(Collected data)
[Start of Attachment]

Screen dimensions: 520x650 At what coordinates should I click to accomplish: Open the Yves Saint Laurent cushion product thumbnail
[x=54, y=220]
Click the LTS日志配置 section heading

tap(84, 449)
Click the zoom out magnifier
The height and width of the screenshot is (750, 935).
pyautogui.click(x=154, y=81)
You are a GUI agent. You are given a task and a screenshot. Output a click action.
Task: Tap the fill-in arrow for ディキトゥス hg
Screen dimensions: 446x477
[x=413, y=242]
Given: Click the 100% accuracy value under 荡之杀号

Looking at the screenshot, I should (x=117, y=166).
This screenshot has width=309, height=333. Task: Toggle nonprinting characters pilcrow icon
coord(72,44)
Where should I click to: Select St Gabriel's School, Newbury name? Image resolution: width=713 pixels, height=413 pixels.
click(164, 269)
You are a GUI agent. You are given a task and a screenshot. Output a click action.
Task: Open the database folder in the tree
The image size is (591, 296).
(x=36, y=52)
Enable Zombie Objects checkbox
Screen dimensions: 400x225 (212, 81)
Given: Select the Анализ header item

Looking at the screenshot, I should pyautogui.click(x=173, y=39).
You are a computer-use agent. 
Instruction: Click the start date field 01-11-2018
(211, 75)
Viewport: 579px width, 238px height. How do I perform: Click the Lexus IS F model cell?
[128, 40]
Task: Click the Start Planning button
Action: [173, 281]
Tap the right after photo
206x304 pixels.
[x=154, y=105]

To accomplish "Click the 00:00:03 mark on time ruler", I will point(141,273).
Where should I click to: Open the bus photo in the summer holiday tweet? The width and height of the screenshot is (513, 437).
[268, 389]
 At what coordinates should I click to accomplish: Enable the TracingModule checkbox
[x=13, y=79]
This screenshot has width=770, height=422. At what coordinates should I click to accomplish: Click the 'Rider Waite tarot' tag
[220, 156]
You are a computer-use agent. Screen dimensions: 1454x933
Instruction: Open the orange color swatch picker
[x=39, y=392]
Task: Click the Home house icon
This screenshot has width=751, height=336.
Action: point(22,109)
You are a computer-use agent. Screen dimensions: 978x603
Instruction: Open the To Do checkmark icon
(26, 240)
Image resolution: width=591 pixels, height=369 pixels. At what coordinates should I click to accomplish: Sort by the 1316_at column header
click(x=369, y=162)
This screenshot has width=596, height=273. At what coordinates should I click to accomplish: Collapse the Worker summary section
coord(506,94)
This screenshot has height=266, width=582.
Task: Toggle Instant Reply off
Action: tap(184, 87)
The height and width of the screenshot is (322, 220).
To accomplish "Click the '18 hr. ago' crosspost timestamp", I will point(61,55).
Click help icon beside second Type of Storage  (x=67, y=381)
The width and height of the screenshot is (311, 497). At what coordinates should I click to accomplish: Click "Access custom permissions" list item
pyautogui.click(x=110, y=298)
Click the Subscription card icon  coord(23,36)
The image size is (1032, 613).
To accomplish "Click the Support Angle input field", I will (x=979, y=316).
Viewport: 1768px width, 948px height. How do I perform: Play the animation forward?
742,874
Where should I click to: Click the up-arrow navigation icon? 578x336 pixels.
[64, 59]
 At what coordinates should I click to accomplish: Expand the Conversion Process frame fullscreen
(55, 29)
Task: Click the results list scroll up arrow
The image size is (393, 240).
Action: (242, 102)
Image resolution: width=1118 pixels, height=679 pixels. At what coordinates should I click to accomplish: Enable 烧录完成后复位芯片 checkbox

[End of Attachment]

Word for word, restate the lines above.

§ RESPONSE FOR THIS EXERCISE:
Screen dimensions: 520x650 At what coordinates should I click to accomplish: Open the Yves Saint Laurent cushion product thumbnail
[x=54, y=220]
Click the LTS日志配置 section heading

tap(84, 449)
Click the zoom out magnifier
The height and width of the screenshot is (750, 935).
pyautogui.click(x=154, y=81)
You are a GUI agent. You are given a task and a screenshot. Output a click action.
Task: Tap the fill-in arrow for ディキトゥス hg
Screen dimensions: 446x477
[x=413, y=242]
Given: Click the 100% accuracy value under 荡之杀号

Looking at the screenshot, I should (x=117, y=166).
This screenshot has width=309, height=333. Task: Toggle nonprinting characters pilcrow icon
coord(72,44)
Where should I click to: Select St Gabriel's School, Newbury name? Image resolution: width=713 pixels, height=413 pixels.
click(164, 269)
You are a GUI agent. You are given a task and a screenshot. Output a click action.
Task: Open the database folder in the tree
The image size is (591, 296).
(x=36, y=52)
Enable Zombie Objects checkbox
Screen dimensions: 400x225 (212, 81)
Given: Select the Анализ header item

Looking at the screenshot, I should pyautogui.click(x=173, y=39).
You are a computer-use agent. 
Instruction: Click the start date field 01-11-2018
(211, 75)
Viewport: 579px width, 238px height. How do I perform: Click the Lexus IS F model cell?
[128, 40]
Task: Click the Start Planning button
Action: [173, 281]
Tap the right after photo
206x304 pixels.
[x=154, y=105]

To accomplish "Click the 00:00:03 mark on time ruler", I will point(141,273).
Where should I click to: Open the bus photo in the summer holiday tweet? The width and height of the screenshot is (513, 437).
[268, 389]
 At what coordinates should I click to accomplish: Enable the TracingModule checkbox
[x=13, y=79]
This screenshot has width=770, height=422. At what coordinates should I click to accomplish: Click the 'Rider Waite tarot' tag
[220, 156]
You are a computer-use agent. Screen dimensions: 1454x933
Instruction: Open the orange color swatch picker
[x=39, y=392]
Task: Click the Home house icon
This screenshot has width=751, height=336.
Action: point(22,109)
You are a computer-use agent. Screen dimensions: 978x603
Instruction: Open the To Do checkmark icon
(26, 240)
Image resolution: width=591 pixels, height=369 pixels. At what coordinates should I click to accomplish: Sort by the 1316_at column header
click(x=369, y=162)
This screenshot has width=596, height=273. At what coordinates should I click to accomplish: Collapse the Worker summary section
coord(506,94)
This screenshot has height=266, width=582.
Task: Toggle Instant Reply off
Action: tap(184, 87)
The height and width of the screenshot is (322, 220).
To accomplish "Click the '18 hr. ago' crosspost timestamp", I will point(61,55).
Click help icon beside second Type of Storage  (x=67, y=381)
The width and height of the screenshot is (311, 497). At what coordinates should I click to accomplish: Click "Access custom permissions" list item
pyautogui.click(x=110, y=298)
Click the Subscription card icon  coord(23,36)
The image size is (1032, 613).
To accomplish "Click the Support Angle input field", I will (x=979, y=316).
Viewport: 1768px width, 948px height. How do I perform: Play the animation forward?
742,874
Where should I click to: Click the up-arrow navigation icon? 578x336 pixels.
[64, 59]
 At what coordinates should I click to accomplish: Expand the Conversion Process frame fullscreen
(55, 29)
Task: Click the results list scroll up arrow
The image size is (393, 240).
Action: (242, 102)
Image resolution: width=1118 pixels, height=679 pixels. At what coordinates should I click to accomplish: Enable 烧录完成后复位芯片 checkbox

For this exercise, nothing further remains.